I decided previously to use an RSS <item> as the file format for a blog post. Looking into the MetaWeblogAPI, it seems like that was a good move, since posting with MetaWeblogAPI involves simply sending the <item> to post.
So there’s two things to do:
- Figure out the SQL query to use with Community Server to get the data I need out
- Write some XML code to take this data and write it to disk as an XML file
The SQL Query looks like this:
SELECT cs_Posts.PostDate, cs_Posts.Subject, cs_Posts.Body
FROM cs_Posts INNER JOIN cs_Sections
ON cs_Posts.SectionID = cs_Sections.SectionID
LEFT OUTER JOIN cs_weblog_Weblogs
ON cs_Posts.SectionID = cs_weblog_Weblogs.SectionID
LEFT OUTER JOIN cs_Threads
ON cs_Posts.ThreadID = cs_Threads.ThreadID
LEFT OUTER JOIN cs_weblog_Posts
ON cs_Posts.PostID = cs_weblog_Posts.PostID
(cs_Posts.PostLevel = 1) AND (cs_Sections.Name = N'steve''s blog')
This gets me 3 output columns: PostDate, Subject, and Body. Perfect. Substitute my blog name for yours if you’re going to reuse this query.

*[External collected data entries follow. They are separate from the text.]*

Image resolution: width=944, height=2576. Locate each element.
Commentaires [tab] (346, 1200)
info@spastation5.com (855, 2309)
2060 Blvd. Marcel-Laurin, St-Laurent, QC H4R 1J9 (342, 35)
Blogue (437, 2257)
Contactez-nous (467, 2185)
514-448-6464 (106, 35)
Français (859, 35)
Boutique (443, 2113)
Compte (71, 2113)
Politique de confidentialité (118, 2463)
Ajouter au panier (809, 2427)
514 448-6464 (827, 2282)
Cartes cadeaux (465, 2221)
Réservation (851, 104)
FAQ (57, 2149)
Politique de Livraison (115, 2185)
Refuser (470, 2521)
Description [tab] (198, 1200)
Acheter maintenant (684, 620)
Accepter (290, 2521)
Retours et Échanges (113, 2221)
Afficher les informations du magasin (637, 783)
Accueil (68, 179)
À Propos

Populating a DOM with these is a simple matter:
Element rootNode = xmlDoc.createElement("item");
Element titleNode = xmlDoc.createElement("title");
Element bodyNode = xmlDoc.createElement("description");
Element dateNode = xmlDoc.createElement("pubDate");
Now I want to figure out what the common way to write out XML with Java is. I found the wrong way to do it. Actually that page says “Serialization has been left as a task for vendor specific classes”. It’s hard to believe that something as core as writing XML would be left out of the framework.
Fortunately Sun has a page that shows how to write out a DOM as an XML file (as part of their XSLT tutorial, strangely enough).

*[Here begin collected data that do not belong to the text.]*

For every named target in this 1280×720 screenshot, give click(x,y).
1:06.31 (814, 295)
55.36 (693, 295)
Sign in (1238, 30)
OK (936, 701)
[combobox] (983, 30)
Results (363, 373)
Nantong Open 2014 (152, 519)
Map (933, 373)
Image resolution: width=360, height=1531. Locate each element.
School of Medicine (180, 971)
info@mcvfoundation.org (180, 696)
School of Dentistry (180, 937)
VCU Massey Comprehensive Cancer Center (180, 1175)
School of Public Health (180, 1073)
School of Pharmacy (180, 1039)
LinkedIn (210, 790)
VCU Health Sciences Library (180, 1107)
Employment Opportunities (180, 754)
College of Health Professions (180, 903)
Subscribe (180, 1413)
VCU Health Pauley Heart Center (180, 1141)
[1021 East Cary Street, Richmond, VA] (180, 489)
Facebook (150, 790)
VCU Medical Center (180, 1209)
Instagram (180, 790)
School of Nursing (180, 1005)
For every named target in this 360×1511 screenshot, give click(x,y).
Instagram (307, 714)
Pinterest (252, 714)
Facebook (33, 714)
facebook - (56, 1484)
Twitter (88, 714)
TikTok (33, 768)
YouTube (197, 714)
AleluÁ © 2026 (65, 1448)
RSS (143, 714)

Where in C# you’d simply write:
The equivalent in Java is something like this:
TransformerFactory tFactory = TransformerFactory.newInstance();
Transformer transformer = tFactory.newTransformer();
File f = new File("MyFile.xml");
DOMSource source = new DOMSource(doc);
StreamResult result = new StreamResult(f);
I’m not sure why Java is so needlessly obtuse, but there it is.
But now that this part is done, I have a directory containing an xml file containing an <item> for every blog posting I wrote with .Text over the last few years. 391 items. I’ve put the raw items here.
An idea I’ve been working on lately is using OPML to identify collections of things like mail messages and blog posts, and having web tools work with those collections, wherever they may be, rather than managing their own private copy of the data. It’d be great to be able to refer to the Flickr metadata they manage for my photos directly, rather than having to do it through their API. But that’s another story.